==== Data records ====
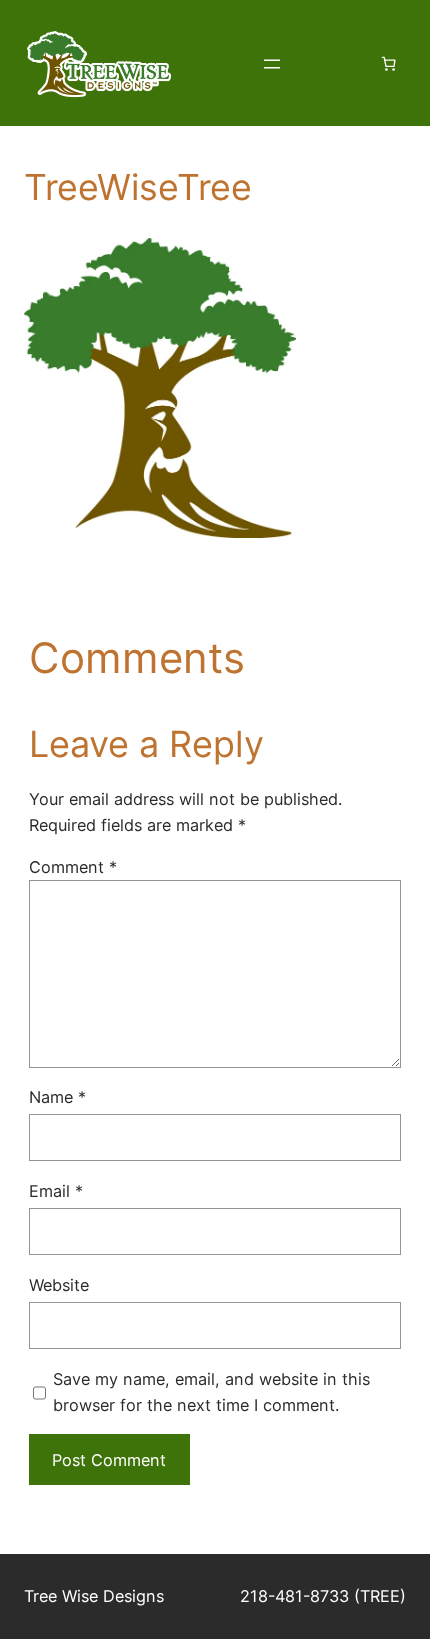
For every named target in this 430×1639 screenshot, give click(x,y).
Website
====
==== Data records ====
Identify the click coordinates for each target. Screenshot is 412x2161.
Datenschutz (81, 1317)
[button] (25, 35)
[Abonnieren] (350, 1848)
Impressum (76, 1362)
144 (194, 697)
====
* **To do**
Tell how many lines of the records above hold "click", giving the number and nothing else.

* **Answer space**
2